======== RECORDS FOR THIS EXERCISE

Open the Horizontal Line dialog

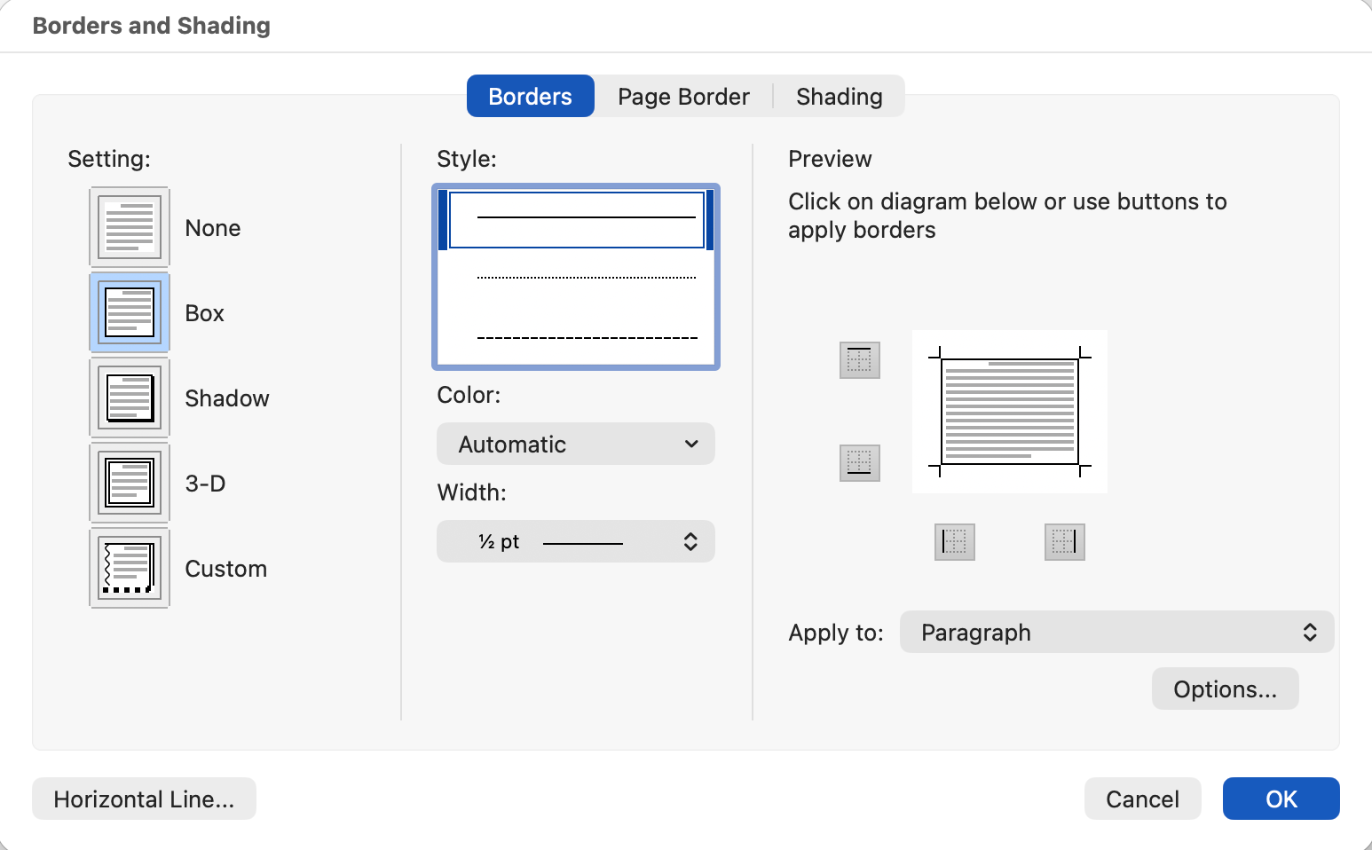point(143,798)
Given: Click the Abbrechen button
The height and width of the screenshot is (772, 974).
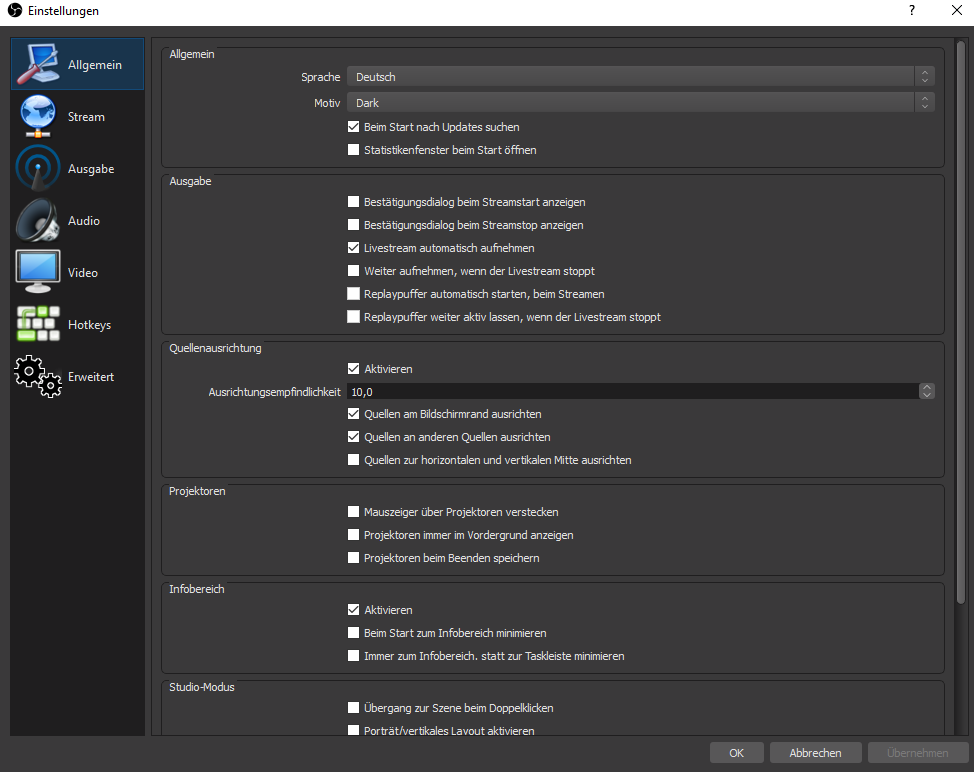Looking at the screenshot, I should point(815,753).
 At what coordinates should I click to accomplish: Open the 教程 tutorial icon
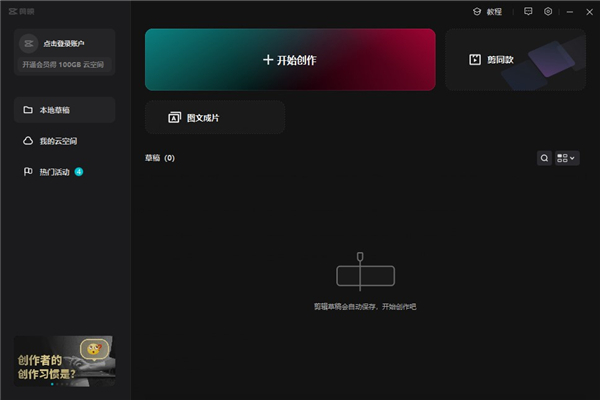[477, 11]
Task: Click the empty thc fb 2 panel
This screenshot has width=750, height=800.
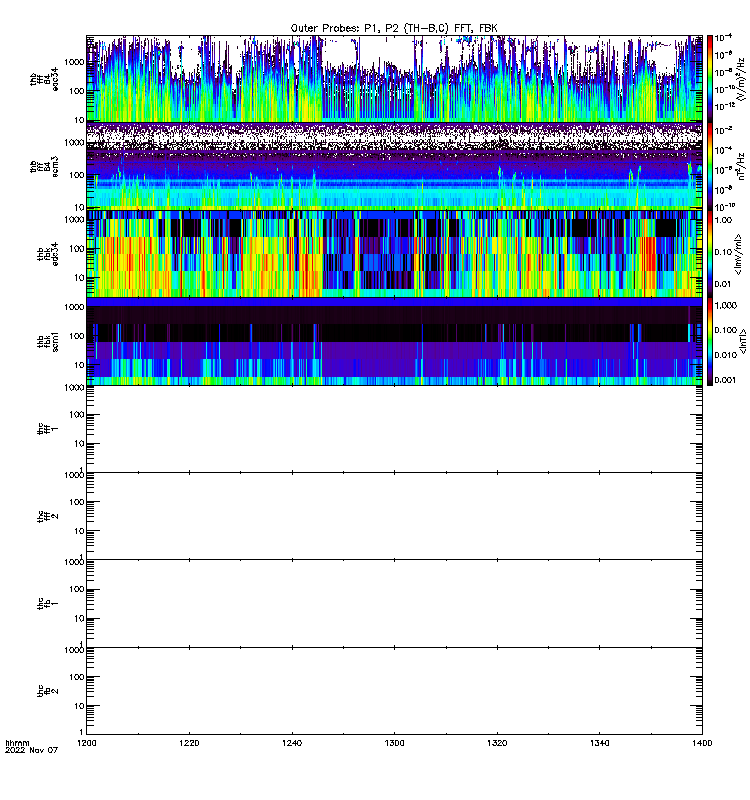Action: click(x=394, y=691)
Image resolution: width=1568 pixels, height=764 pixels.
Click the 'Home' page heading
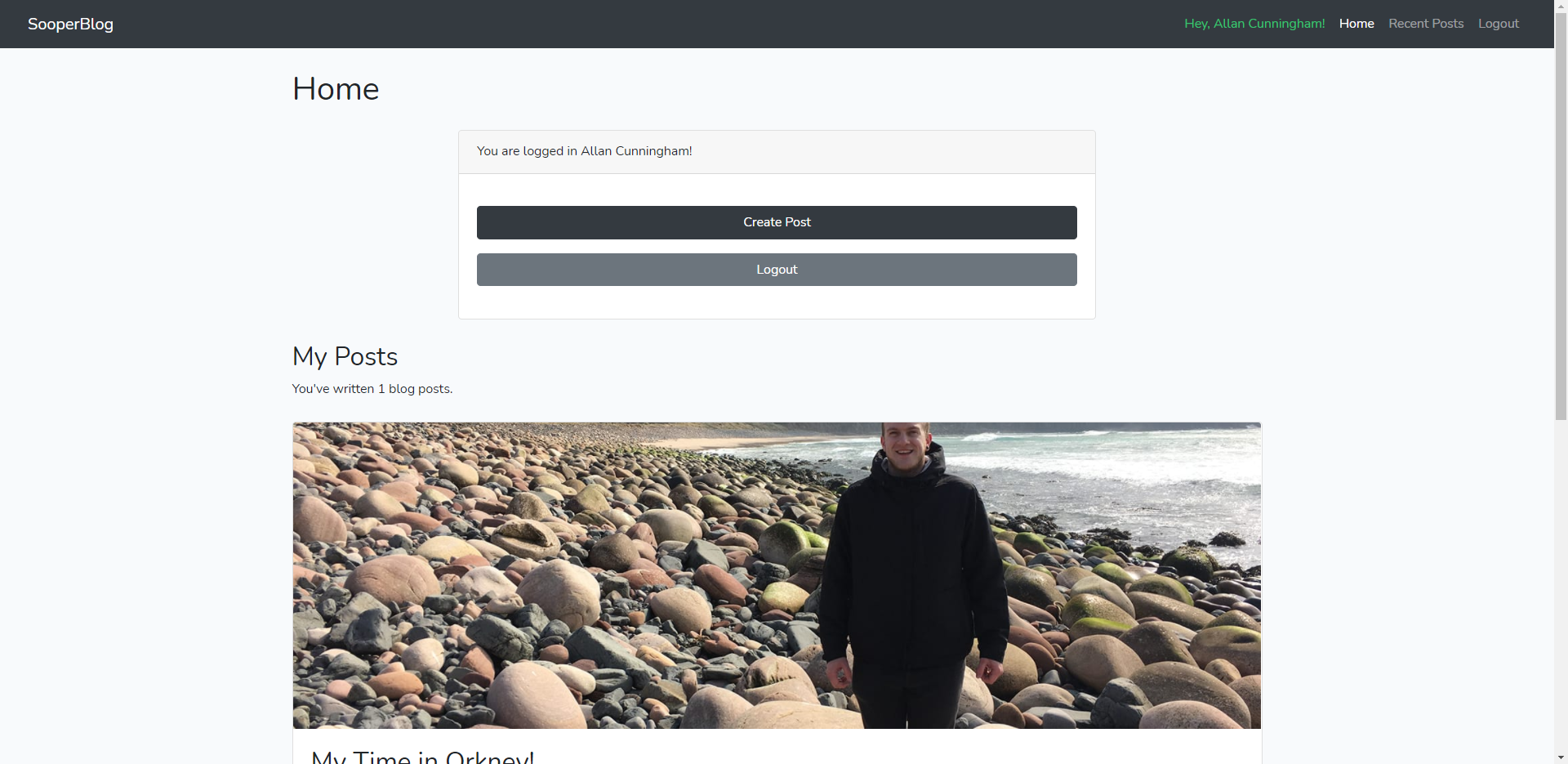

================

ACTION ITEM
Could you restate the material word for word, skipping any pictures it holds?

PROBLEM SOLUTION
Open the Horizontal Line dialog

point(143,798)
Given: Click the Abbrechen button
The height and width of the screenshot is (772, 974).
Looking at the screenshot, I should point(815,753).
 At what coordinates should I click to accomplish: Open the 教程 tutorial icon
[477, 11]
Task: Click the empty thc fb 2 panel
This screenshot has width=750, height=800.
Action: click(x=394, y=691)
Image resolution: width=1568 pixels, height=764 pixels.
Click the 'Home' page heading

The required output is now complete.